American freshwater cultured pearls; Distinctly American

There are no other pearls being produced anywhere in the world that resemble the American freshwater cultured pearl. They are not at all the typical round, white pearls as referred to pearls. They have a look entirely their own, a result of being produced by very different methods, in a variety of mollusc that lives only in American rivers and lakes. Tennessee is the primary source of these American beauties as well as the source of the shell used to make the mother-of-pearl beads for nucleating cultured pearls in all other parts of the world.

American freshwater cultured pearls are produced by very unconventional freshwater culturing techniques which took years to develop. The first difference, and most important, is that a mother-of-pearl bead nucleus is implanted, as in saltwater cultured pearl production. Using a freshwater mollusc, however, combined with unconventional placement of the nucleus, results in a pearl with a very different appearance from other cultured pearls.

To produce American freshwater cultured pearls the nucleus is left inside the mollusc for a much longer time than is the case with other cultured pearls; from 3 - 5 years, compared to less than 12 months in most saltwater cultivation, giving them a much thicker nacre than is normally found in cultured pearls, and a pearls lustrousness and orient to which only the very finest cultured saltwater pearls, and natural pearls, can compare.

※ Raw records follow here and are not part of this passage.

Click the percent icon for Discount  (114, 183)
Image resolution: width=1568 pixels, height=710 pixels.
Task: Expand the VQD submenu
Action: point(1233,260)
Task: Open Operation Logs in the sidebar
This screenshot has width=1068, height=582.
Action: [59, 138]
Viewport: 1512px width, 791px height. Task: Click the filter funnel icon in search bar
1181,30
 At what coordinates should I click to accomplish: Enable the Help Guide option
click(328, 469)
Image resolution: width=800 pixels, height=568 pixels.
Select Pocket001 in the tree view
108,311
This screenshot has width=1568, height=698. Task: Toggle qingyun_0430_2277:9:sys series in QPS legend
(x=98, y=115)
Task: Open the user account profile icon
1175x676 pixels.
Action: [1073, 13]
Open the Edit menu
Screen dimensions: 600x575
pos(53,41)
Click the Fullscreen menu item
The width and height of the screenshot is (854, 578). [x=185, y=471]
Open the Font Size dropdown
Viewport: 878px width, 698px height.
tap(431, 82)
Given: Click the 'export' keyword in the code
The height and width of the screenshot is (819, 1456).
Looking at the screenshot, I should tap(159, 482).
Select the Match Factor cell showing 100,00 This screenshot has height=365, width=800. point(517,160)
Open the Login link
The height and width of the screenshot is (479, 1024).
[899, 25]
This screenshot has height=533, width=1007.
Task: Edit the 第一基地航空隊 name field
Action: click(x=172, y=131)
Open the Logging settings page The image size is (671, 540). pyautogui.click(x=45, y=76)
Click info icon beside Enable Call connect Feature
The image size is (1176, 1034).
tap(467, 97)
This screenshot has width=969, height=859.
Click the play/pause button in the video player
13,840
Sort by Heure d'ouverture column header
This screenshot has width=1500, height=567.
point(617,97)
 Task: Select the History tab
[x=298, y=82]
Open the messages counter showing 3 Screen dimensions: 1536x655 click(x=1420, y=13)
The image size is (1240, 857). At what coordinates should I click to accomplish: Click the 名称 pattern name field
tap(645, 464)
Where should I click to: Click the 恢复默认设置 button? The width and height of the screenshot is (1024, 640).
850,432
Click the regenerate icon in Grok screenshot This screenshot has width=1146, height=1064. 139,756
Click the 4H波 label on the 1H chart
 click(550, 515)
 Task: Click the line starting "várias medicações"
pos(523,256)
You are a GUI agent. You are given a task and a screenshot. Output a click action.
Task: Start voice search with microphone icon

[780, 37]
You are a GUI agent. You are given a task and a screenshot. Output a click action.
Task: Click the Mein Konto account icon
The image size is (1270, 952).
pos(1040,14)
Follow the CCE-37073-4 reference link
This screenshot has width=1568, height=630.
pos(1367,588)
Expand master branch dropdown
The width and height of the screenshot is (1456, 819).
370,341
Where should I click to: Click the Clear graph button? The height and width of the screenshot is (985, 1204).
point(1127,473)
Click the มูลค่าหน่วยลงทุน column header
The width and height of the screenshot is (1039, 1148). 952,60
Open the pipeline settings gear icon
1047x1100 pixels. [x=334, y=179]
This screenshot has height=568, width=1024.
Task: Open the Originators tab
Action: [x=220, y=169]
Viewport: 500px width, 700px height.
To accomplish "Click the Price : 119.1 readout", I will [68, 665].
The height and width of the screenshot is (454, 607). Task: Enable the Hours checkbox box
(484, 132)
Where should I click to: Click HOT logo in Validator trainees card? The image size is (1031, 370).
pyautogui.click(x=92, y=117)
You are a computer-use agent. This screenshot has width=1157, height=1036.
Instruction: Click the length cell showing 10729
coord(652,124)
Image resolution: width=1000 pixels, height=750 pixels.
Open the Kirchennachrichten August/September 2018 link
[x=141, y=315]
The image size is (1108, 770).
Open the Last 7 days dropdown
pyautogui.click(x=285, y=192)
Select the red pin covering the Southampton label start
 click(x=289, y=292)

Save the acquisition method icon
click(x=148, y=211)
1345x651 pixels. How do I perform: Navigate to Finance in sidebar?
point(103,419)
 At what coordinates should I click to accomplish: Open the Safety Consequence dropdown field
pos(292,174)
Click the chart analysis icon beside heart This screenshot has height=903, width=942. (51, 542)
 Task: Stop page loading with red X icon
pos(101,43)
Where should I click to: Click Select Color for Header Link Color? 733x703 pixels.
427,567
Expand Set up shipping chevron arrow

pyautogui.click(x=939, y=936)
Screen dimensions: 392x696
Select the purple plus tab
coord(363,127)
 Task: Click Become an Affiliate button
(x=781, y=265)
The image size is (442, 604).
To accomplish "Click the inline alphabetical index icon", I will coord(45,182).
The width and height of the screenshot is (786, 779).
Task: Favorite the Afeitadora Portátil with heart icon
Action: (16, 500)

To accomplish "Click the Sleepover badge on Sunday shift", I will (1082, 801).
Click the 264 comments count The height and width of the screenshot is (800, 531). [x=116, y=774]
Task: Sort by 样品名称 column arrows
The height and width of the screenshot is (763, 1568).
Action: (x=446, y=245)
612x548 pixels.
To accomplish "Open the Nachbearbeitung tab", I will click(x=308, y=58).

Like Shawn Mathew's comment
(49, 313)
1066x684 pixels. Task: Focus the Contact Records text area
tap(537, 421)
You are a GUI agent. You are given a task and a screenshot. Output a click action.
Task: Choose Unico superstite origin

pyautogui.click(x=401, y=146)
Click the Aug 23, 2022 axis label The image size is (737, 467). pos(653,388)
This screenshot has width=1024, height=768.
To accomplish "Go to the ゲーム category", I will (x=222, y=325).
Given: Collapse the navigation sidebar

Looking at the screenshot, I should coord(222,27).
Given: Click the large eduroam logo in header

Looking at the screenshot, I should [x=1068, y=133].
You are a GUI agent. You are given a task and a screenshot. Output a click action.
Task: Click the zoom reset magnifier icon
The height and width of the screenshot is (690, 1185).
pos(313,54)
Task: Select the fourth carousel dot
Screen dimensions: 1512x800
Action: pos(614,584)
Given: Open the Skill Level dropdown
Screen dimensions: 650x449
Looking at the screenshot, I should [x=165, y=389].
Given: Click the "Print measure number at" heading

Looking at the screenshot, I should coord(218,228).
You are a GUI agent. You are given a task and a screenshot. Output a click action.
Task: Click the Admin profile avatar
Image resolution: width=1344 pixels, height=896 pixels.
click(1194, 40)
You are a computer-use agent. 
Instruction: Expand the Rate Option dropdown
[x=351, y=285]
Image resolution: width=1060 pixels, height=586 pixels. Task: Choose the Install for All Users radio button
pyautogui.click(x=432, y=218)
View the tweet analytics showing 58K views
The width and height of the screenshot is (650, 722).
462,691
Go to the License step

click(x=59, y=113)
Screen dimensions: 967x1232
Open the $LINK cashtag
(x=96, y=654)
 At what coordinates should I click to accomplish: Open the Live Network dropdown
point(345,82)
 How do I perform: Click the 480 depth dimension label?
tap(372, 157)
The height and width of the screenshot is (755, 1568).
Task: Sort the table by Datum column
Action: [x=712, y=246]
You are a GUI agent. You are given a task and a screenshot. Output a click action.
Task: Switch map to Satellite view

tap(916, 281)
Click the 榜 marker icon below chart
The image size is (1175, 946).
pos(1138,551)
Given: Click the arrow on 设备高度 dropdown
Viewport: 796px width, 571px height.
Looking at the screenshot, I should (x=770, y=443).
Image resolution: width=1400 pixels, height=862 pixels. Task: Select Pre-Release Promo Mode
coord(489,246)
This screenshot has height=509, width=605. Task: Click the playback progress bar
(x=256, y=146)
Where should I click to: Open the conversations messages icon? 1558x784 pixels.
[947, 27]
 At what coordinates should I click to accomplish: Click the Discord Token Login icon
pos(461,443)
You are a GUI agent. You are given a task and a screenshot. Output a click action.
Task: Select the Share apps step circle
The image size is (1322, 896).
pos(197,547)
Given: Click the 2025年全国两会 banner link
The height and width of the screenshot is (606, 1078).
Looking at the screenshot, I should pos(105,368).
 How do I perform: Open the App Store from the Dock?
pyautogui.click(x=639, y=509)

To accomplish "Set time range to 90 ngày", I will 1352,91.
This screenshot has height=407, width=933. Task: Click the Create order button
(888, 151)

Another significant difference is that the American freshwater cultured pearl is never dyed, bleached, or enhanced. This creates a pearl that in many ways more closely resembles the natural pearl than other types of cultured pearls, including its longevity; the beauty of American freshwater cultured pearls will last longer than most cultured saltwater pearls now being produced. Of course, it also means, as with natural pearls, that there are marked differences in color, shape, and surface perfection, so matching is more difficult. These pearls are only for those who enjoy, appreciate and value the subtle differences nature places in all her creations.

Although much more affordable than saltwater cultured pearls, the cost is higher than for most other freshwater cultured pearls. American freshwater pearls occur in a variety of distinctive shapes not seen in other types of pearls; coin shapes, bars, marquises, ovals, and round “domes” that resembles mabe pearls.

Baroque pearls

The rarest pearls are round pearls, and round pearls in fine quality are very costly. A baroque pearl, technically, is any pearl that is not round and has an interesting irregular shape. Baroque pearls should not be confused with pearls that are simply “out-of-round” (this is the least desirable shape). They should a distinctive enough shape to be interesting and attractive. Baroque pearls can be produced by both saltwater and freshwater molluscs, and can be natural or cultured. They have a distinctive appeal because of their very beautiful tints of color and iridescent flashes, which are the result of “pools” of nacre (where the baroque shape creates an area in which the nacre can collect, and is deeper than along other parts of the pearls). Baroque pearls, with their distinctive irregular shapes, are more common than round pearls, which makes them more affordable, but they can make beautiful jewelry creations.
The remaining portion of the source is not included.